There isn’t a lot, partly because it’s a tiny car, and partly because you’re paying for beauty, not connectivity. But you do get Apple CarPlay and Android Auto, USB slots, DAB radio and a small satnav system courtesy of a Pioneer screen. But this is all about the retro vibe, so the dash is dominated by the original Mini large circular dial showing your speed (not much), with a little dial on either side for revs and temperature. And, er, that’s it. If you forgo your smartphone, you have a digital detox right there.
Let’s be honest: the original Mini, which is celebrating its 60th birthday, was never very comfortable, with that short jiggly wheelbase, and lack of sound deadening or expensive suspension, and so it remains.
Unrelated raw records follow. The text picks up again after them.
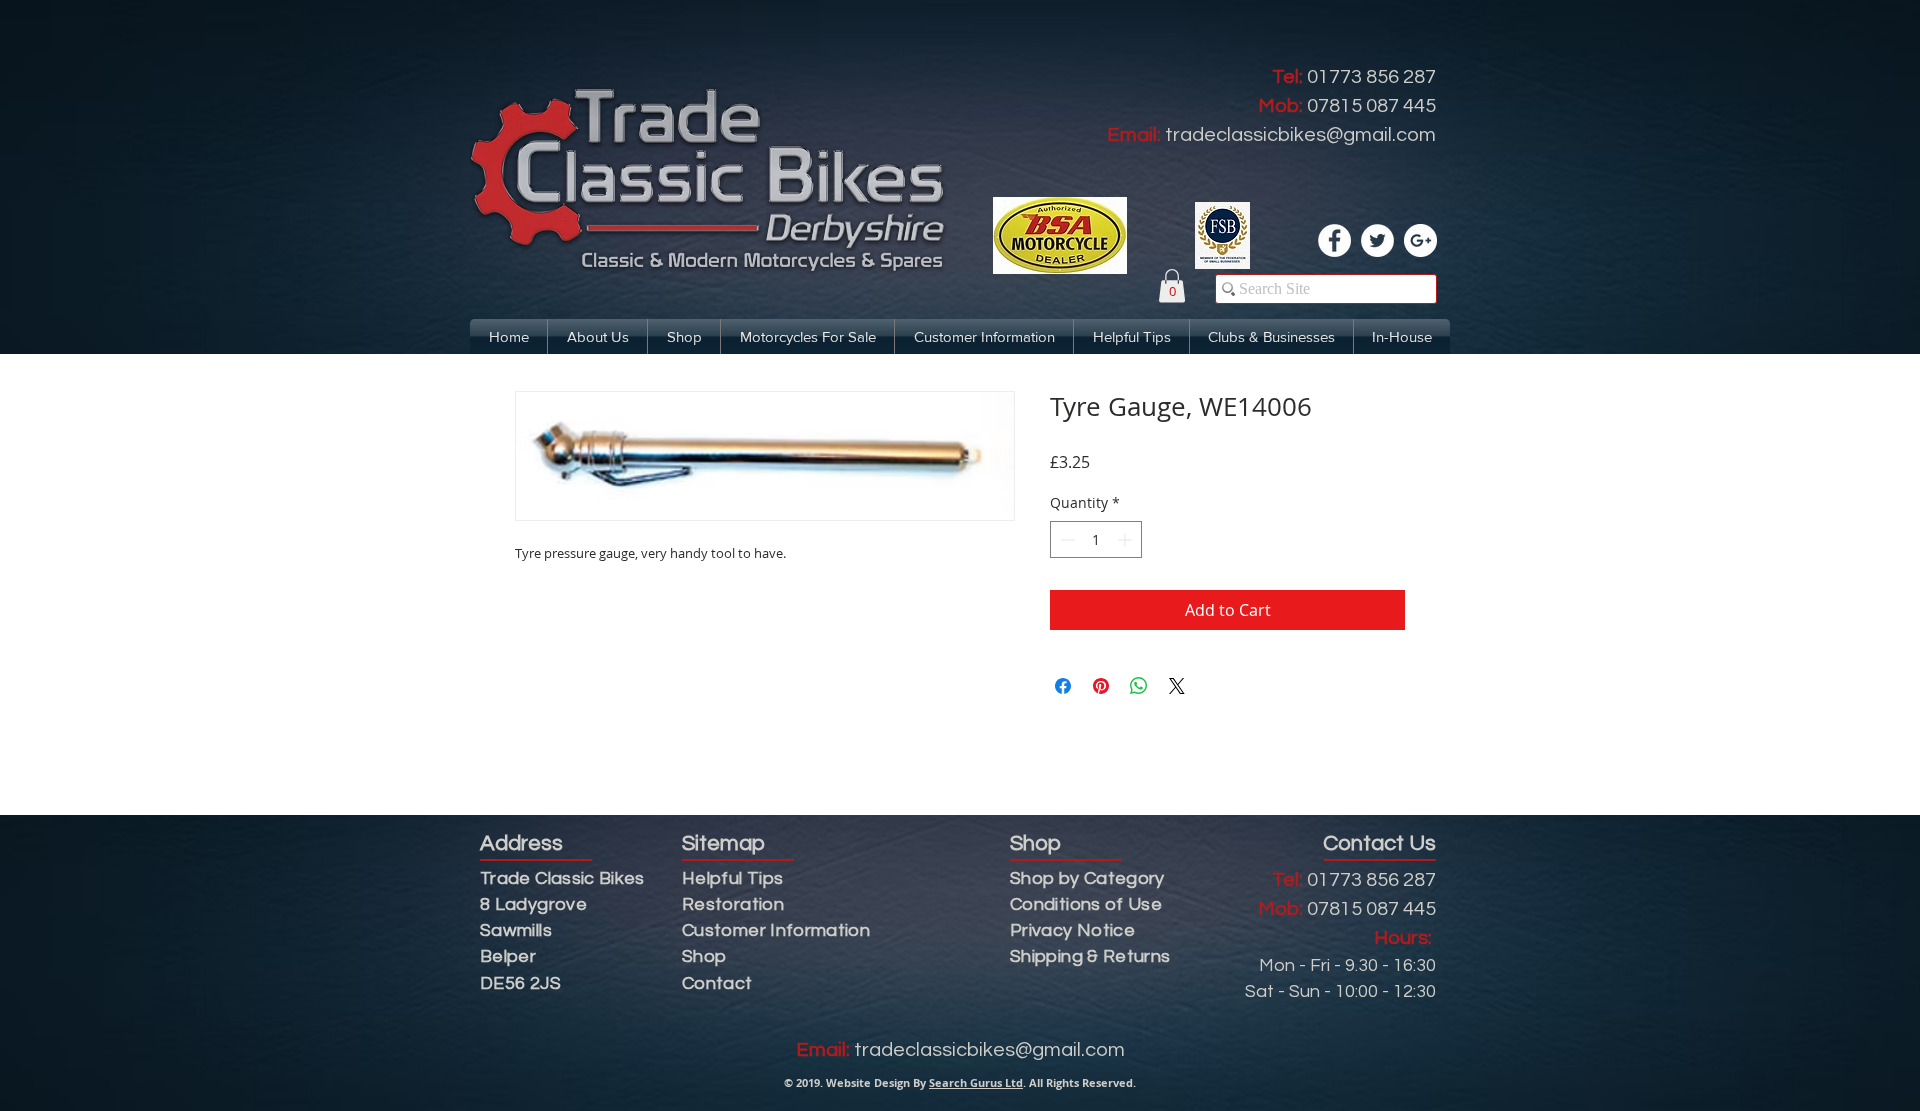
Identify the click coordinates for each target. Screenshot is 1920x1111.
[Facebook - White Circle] (1334, 240)
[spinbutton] (1096, 539)
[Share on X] (1177, 686)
There isn’t much room for four adults, and not much (leather-lined) boot space either. And all that is as it should be. It’s a Mini. The clue’s in the name.
There’s not much power, either, although there’s 50 per cent more than there used to be; they’ve enlarged the cylinders in the original engine to produce 83 horsepower. And that’s fine – all you’ll be doing in this poppet is wriggling and jiggling around Kensington, and whipping into parking spaces too small for anyone else with an immense sense of satisfaction.
A good job too that there isn’t much power because the brakes are somewhat iffy, for a genuine experience.
And weirdly, there’s a four-speed automatic gearbox where you’d expect a manual one, because back in the Sixties they put one in the Mini.
Ok, here it is: the price for the David Brown Automotive Mini Remastered starts at £82,500 excluding VAT, but our test car, the beach-themed one, will cost you £120,000. You’re paying for 1,000 man hours of craftsmanship, and a high degree of personalisation, and something very rare – only 100 will be built next year, and many of them will be exported to far-flung destinations – examples have already been sent to Hong Kong, Canada and, wonderfully, Laos. Whether it proves value for money is entirely subjective, but it’s certainly a little work of art.